New Jersey state lawmakers on Monday, Jan. 13, failed to pass a bill (S2173) that would have eliminated religion as a recognized reason for parents to avoid getting their children the vaccinations required to attend day care and schools.
Hundreds of parents protested outside the Statehouse in Trenton as the Senate huddled for hours behind closed doors to debate the bill. They cheered after the session ended at around 6 p.m. without a vote on the measure. Leaders in the state Senate fell one vote short on the last day of New Jersey’s two-year legislative session.
“Thank you, God!” they chanted from the gallery above the Senate chamber.
Many hugged. “I’m speechless,” said several women leaving the building.
This was the jubilant reaction from the protesters in the state Senate gallery. pic.twitter.com/dHtxaiSpl6
— Brent Johnson (@johnsb01) January 13, 2020
The bill’s Democratic sponsors, however, vowed that the fight to repeal the religious exemption isn’t over. They said they will reintroduce the measure on Tuesday, Jan. 14, when a new legislative session begins at noon. The public hearing and voting process, however, will have to start over.
“We will pass this bill. This is about public health. It’s about protecting people,” state Senate President Stephen Sweeney (D-Gloucester), told reporters after Monday’s voting session at the Statehouse in Trenton.

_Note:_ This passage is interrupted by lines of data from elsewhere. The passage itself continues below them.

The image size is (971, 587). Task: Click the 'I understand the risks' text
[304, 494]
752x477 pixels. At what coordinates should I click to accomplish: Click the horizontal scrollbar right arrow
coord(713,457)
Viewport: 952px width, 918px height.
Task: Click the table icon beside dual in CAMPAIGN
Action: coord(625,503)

Opponents said the bill is a dangerous government overreach and would have usurped their rights as parents and violated their freedom of religious expression.
Sue Collins, co-founder of the New Jersey Coalition for Vaccination Choice, said this was “a victory for both religious and medical freedoms” in the state.
“There is a lot of work to be done now to formulate legislation that will truly improve public health,” Collins said. “This bill would not have achieved that and would have stripped fundamental rights.”
Since 2008, state law has required parents only to write a letter to their school district saying vaccines violate their religious beliefs without specifying how. The relative ease of the request enabled nearly 14,000 New Jersey children to get the exemption in the last school year, according to state education data.